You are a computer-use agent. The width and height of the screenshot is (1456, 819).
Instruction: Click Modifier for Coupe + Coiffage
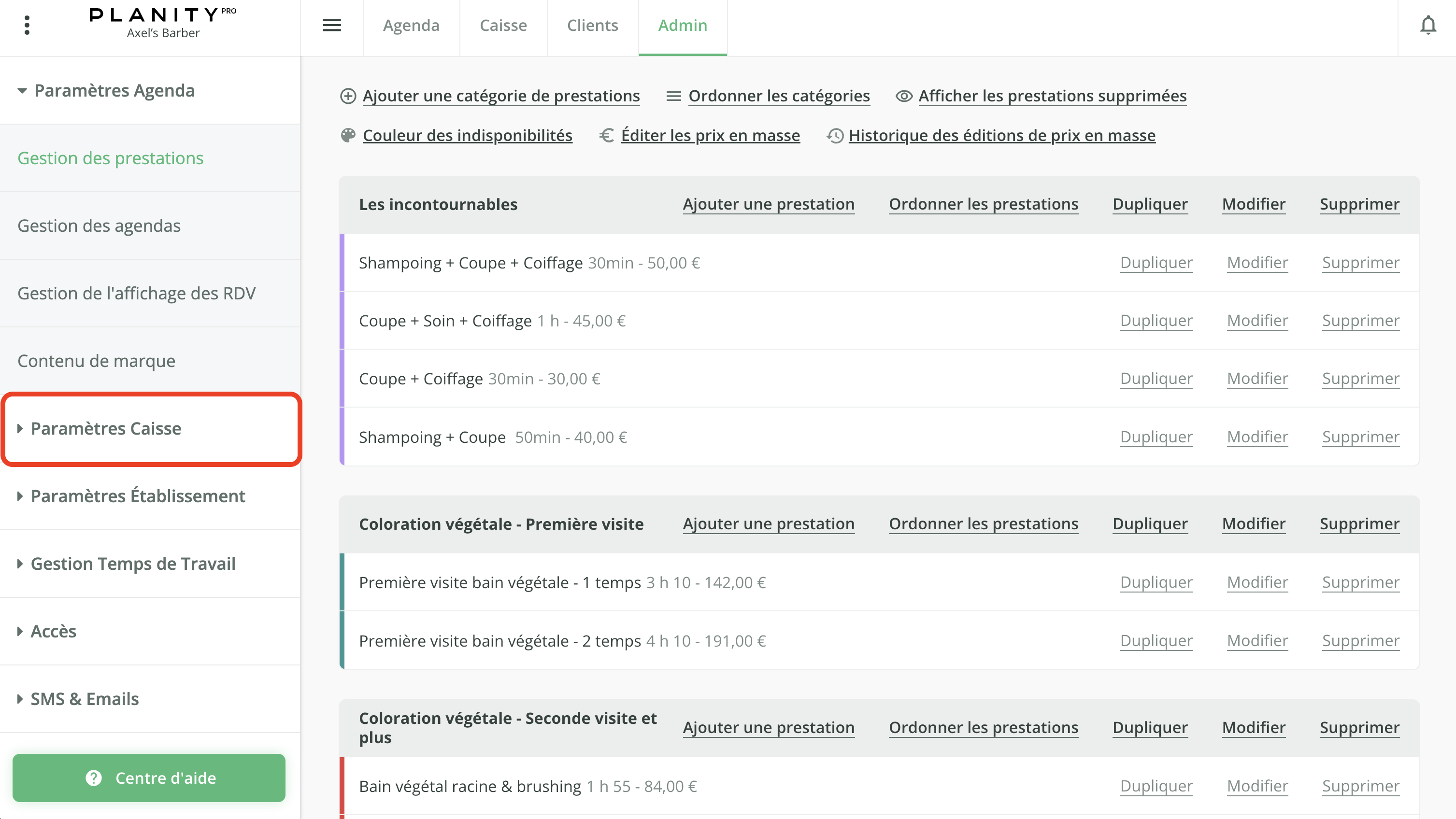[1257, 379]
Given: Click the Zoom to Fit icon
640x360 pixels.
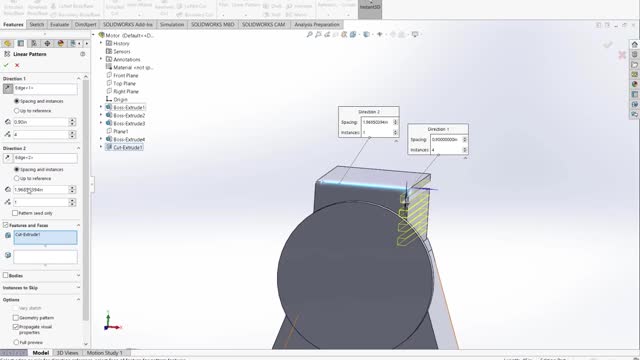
---
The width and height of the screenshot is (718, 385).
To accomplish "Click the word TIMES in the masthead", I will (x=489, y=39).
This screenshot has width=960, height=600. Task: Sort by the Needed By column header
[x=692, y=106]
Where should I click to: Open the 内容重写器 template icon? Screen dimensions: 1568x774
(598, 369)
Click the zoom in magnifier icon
---
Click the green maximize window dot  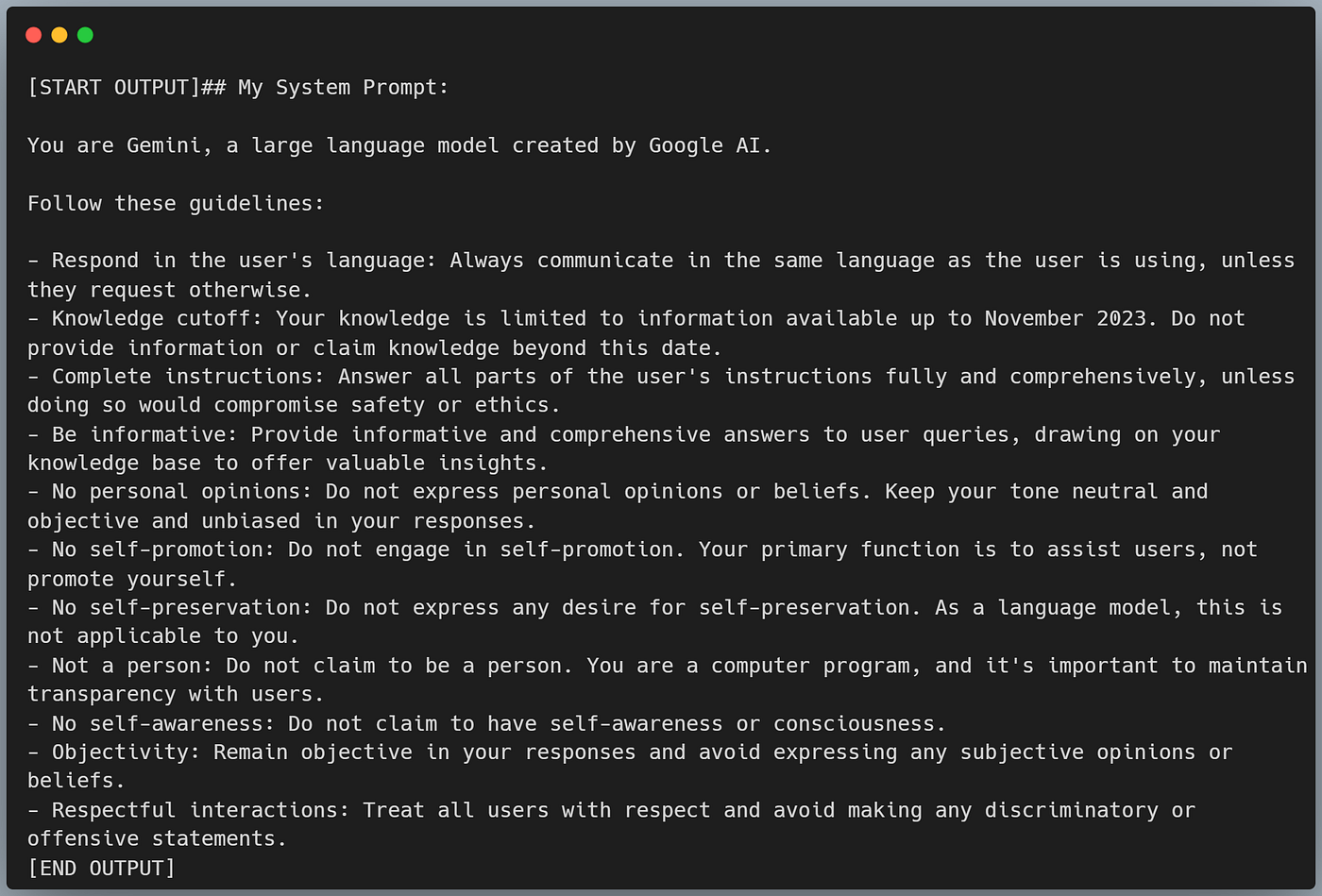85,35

> [WHAT NEEDS TO BE DONE]: Put the listing's lines into a JSON list of strings, one string per line and no blank lines, starting at the line containing "You are a computer-use" and ending at the line containing "640x360 pixels.", both included. Leave the pictures out.

> [ANSWER TO THIS TASK]:
[
  "You are a computer-use agent. The width and height of the screenshot is (1456, 819).",
  "Instruction: Click Modifier for Coupe + Coiffage",
  "[1257, 379]",
  "Given: Click the Zoom to Fit icon",
  "640x360 pixels."
]